> _What you should do_
Note every line in the entries that contains the string "Apply", and copy it.

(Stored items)
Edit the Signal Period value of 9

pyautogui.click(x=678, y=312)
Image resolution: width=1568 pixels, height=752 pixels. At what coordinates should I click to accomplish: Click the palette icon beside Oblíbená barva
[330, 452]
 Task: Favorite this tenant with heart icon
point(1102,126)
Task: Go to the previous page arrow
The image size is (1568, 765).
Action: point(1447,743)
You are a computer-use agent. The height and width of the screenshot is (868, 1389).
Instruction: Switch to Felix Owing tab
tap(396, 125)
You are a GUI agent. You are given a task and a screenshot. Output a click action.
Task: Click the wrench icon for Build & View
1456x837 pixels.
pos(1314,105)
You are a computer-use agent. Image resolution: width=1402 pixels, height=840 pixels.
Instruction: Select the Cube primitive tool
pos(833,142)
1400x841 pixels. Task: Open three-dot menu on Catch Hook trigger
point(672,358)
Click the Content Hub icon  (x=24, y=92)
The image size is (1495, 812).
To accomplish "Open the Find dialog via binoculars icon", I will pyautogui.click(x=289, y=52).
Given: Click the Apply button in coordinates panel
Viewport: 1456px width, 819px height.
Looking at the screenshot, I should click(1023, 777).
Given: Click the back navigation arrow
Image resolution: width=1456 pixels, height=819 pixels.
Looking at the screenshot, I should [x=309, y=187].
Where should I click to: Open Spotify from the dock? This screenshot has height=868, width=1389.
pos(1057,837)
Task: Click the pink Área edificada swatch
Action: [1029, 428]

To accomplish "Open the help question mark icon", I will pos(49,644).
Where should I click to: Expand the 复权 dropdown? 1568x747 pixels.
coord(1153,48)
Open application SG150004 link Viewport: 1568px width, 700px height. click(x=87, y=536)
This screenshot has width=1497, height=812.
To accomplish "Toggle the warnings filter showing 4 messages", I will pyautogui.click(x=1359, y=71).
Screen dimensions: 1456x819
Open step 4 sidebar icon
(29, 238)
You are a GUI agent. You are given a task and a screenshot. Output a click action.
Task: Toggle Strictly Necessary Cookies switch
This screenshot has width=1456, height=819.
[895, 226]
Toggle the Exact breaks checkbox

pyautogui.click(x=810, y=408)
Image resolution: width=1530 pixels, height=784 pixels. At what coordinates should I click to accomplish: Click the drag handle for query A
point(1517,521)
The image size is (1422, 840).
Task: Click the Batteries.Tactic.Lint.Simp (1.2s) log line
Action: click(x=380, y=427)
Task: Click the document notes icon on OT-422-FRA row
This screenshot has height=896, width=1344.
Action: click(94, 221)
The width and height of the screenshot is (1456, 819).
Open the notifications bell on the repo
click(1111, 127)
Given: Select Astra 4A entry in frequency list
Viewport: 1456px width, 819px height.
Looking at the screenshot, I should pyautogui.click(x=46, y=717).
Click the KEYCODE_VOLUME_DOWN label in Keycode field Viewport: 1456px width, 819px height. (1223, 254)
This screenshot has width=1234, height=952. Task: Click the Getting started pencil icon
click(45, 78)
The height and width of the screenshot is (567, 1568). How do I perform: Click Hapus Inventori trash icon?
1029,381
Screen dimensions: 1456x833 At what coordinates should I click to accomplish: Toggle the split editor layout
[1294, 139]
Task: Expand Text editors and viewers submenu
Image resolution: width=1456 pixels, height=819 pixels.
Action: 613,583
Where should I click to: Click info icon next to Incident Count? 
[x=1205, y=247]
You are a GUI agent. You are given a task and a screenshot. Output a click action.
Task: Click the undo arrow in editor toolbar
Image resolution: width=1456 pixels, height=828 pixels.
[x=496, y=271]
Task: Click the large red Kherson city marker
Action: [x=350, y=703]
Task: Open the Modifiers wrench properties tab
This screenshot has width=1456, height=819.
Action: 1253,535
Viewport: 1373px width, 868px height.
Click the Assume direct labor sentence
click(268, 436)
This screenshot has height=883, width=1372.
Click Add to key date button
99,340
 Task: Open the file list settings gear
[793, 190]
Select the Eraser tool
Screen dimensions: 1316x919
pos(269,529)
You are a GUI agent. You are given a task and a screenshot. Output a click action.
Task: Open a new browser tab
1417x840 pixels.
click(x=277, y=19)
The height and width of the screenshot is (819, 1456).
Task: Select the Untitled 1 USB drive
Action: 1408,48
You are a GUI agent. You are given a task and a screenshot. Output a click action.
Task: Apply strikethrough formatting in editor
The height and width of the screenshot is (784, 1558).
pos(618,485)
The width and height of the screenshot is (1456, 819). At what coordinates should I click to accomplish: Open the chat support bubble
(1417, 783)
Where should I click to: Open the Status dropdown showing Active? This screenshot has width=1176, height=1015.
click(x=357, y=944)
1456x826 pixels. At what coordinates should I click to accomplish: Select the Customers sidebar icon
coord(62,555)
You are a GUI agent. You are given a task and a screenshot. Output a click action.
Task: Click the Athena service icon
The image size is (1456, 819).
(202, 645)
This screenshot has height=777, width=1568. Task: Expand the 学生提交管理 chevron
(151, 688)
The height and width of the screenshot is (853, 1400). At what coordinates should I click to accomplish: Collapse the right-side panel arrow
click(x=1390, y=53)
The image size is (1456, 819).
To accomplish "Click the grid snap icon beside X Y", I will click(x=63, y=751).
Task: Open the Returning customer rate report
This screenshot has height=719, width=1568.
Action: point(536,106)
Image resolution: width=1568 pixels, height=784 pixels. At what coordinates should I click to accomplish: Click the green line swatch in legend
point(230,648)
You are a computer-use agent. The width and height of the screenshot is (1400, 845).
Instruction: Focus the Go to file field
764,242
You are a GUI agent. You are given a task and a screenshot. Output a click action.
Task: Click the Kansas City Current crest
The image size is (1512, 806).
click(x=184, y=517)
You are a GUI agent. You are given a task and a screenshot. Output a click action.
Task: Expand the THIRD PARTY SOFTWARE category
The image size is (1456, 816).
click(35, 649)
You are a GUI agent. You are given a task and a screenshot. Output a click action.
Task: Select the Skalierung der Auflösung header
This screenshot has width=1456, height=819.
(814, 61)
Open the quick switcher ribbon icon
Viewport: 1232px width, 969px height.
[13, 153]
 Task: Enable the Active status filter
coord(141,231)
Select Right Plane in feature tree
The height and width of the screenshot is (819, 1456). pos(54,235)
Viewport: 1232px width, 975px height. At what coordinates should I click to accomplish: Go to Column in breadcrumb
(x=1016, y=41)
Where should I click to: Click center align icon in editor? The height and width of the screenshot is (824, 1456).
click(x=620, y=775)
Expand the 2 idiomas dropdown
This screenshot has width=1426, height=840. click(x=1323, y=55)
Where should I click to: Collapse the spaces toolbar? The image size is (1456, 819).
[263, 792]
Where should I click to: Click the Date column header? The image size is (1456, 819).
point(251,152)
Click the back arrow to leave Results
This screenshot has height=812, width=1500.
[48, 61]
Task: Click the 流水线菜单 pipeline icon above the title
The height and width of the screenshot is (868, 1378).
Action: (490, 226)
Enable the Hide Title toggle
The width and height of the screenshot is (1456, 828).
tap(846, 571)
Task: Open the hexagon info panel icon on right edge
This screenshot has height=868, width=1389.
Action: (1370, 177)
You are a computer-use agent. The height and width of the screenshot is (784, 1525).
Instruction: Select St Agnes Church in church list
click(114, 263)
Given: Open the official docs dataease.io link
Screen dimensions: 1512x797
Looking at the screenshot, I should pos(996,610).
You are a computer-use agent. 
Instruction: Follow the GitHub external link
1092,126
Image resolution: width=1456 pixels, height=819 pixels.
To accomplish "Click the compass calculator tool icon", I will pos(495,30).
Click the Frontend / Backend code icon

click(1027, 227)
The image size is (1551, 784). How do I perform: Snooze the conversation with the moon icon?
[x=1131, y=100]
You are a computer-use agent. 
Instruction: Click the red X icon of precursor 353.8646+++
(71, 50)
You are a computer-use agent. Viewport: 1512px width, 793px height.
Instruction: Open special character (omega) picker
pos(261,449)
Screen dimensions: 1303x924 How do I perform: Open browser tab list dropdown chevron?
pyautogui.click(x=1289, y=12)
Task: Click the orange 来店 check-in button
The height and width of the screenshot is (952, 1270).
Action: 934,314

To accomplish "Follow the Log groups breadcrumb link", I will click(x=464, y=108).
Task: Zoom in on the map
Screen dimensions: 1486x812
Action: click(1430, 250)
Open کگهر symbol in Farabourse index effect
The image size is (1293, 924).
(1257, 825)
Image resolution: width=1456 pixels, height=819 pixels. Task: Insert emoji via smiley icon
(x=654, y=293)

> _Answer space_
Given: Click the Apply button in coordinates panel
Task: Apply strikethrough formatting in editor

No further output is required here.